**Listed records**
---

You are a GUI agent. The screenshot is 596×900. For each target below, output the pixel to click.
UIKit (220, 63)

---

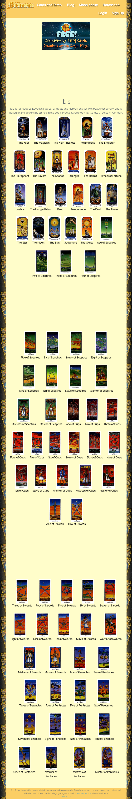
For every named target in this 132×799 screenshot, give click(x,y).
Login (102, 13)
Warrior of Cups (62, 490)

---

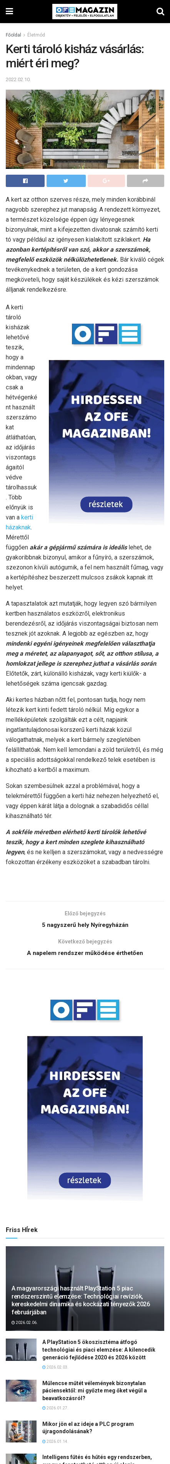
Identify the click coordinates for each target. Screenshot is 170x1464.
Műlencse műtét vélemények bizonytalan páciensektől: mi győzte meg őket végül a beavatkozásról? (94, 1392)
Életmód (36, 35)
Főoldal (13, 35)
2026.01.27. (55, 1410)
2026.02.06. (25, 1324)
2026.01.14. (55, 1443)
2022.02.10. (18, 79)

---

**Work instructions**
Copy the items from the line containing "For every named" through the line containing "Login (102, 13)", putting "return" in place of "give" and leaving everything else unchanged.

**Written response**
For every named target in this 132×799 screenshot, return click(x,y).
Login (102, 13)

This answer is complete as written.